RECORDED DATA:
____

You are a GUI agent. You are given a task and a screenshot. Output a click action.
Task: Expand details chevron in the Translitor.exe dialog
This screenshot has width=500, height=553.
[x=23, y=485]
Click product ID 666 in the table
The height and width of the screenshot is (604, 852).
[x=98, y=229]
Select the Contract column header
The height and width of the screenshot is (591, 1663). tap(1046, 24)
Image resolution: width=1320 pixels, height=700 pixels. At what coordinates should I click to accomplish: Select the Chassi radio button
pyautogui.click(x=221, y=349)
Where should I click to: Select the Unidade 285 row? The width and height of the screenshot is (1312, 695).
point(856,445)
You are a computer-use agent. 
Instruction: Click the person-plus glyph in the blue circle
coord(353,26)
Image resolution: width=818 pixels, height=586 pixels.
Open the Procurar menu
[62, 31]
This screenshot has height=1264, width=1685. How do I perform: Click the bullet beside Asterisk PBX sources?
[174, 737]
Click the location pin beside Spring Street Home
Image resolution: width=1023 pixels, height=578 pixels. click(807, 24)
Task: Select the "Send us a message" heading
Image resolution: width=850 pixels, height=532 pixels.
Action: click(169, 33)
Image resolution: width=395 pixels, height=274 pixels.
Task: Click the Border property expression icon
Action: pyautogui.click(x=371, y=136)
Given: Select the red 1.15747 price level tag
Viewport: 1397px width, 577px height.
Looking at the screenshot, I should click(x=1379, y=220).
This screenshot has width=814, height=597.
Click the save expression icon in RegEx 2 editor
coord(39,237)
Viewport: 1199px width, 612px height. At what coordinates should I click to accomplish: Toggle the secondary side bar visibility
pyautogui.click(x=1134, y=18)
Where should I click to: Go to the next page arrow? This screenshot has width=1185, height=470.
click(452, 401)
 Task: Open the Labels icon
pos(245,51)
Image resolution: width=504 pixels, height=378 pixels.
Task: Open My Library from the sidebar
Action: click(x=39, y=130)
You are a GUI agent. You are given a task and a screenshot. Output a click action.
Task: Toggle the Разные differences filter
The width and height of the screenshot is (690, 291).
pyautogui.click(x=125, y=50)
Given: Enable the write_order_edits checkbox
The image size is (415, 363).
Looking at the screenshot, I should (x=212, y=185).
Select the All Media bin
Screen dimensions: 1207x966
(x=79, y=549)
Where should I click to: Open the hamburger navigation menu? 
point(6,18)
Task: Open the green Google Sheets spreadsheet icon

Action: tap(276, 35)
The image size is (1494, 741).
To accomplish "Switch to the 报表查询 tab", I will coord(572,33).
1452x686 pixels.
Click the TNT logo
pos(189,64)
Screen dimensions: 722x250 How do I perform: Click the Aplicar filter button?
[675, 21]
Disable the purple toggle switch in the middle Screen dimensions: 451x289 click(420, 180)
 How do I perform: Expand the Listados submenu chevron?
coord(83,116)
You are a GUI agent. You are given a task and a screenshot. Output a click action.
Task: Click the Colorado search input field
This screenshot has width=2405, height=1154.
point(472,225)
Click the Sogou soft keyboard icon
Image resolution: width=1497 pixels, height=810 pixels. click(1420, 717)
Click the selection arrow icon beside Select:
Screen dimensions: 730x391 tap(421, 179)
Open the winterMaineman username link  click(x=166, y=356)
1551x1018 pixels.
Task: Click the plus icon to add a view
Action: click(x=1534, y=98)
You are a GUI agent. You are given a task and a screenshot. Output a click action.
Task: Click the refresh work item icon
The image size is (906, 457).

____

THE EXERCISE: Copy the lines above word for word.

RESPONSE TO THE TASK:
You are a GUI agent. You are given a task and a screenshot. Output a click action.
Task: Expand details chevron in the Translitor.exe dialog
This screenshot has width=500, height=553.
[x=23, y=485]
Click product ID 666 in the table
The height and width of the screenshot is (604, 852).
[x=98, y=229]
Select the Contract column header
The height and width of the screenshot is (591, 1663). tap(1046, 24)
Image resolution: width=1320 pixels, height=700 pixels. At what coordinates should I click to accomplish: Select the Chassi radio button
pyautogui.click(x=221, y=349)
Where should I click to: Select the Unidade 285 row? The width and height of the screenshot is (1312, 695).
point(856,445)
You are a computer-use agent. 
Instruction: Click the person-plus glyph in the blue circle
coord(353,26)
Image resolution: width=818 pixels, height=586 pixels.
Open the Procurar menu
[62, 31]
This screenshot has height=1264, width=1685. How do I perform: Click the bullet beside Asterisk PBX sources?
[174, 737]
Click the location pin beside Spring Street Home
Image resolution: width=1023 pixels, height=578 pixels. click(807, 24)
Task: Select the "Send us a message" heading
Image resolution: width=850 pixels, height=532 pixels.
Action: click(169, 33)
Image resolution: width=395 pixels, height=274 pixels.
Task: Click the Border property expression icon
Action: pyautogui.click(x=371, y=136)
Given: Select the red 1.15747 price level tag
Viewport: 1397px width, 577px height.
Looking at the screenshot, I should click(x=1379, y=220).
This screenshot has width=814, height=597.
Click the save expression icon in RegEx 2 editor
coord(39,237)
Viewport: 1199px width, 612px height. At what coordinates should I click to accomplish: Toggle the secondary side bar visibility
pyautogui.click(x=1134, y=18)
Where should I click to: Go to the next page arrow? This screenshot has width=1185, height=470.
click(452, 401)
 Task: Open the Labels icon
pos(245,51)
Image resolution: width=504 pixels, height=378 pixels.
Task: Open My Library from the sidebar
Action: click(x=39, y=130)
You are a GUI agent. You are given a task and a screenshot. Output a click action.
Task: Toggle the Разные differences filter
The width and height of the screenshot is (690, 291).
pyautogui.click(x=125, y=50)
Given: Enable the write_order_edits checkbox
The image size is (415, 363).
Looking at the screenshot, I should (x=212, y=185).
Select the All Media bin
Screen dimensions: 1207x966
(x=79, y=549)
Where should I click to: Open the hamburger navigation menu? 
point(6,18)
Task: Open the green Google Sheets spreadsheet icon

Action: tap(276, 35)
The image size is (1494, 741).
To accomplish "Switch to the 报表查询 tab", I will coord(572,33).
1452x686 pixels.
Click the TNT logo
pos(189,64)
Screen dimensions: 722x250 How do I perform: Click the Aplicar filter button?
[675, 21]
Disable the purple toggle switch in the middle Screen dimensions: 451x289 click(420, 180)
 How do I perform: Expand the Listados submenu chevron?
coord(83,116)
You are a GUI agent. You are given a task and a screenshot. Output a click action.
Task: Click the Colorado search input field
This screenshot has width=2405, height=1154.
point(472,225)
Click the Sogou soft keyboard icon
Image resolution: width=1497 pixels, height=810 pixels. click(1420, 717)
Click the selection arrow icon beside Select:
Screen dimensions: 730x391 tap(421, 179)
Open the winterMaineman username link  click(x=166, y=356)
1551x1018 pixels.
Task: Click the plus icon to add a view
Action: click(x=1534, y=98)
You are a GUI agent. You are given a task and a screenshot. Output a click action.
Task: Click the refresh work item icon
The image size is (906, 457).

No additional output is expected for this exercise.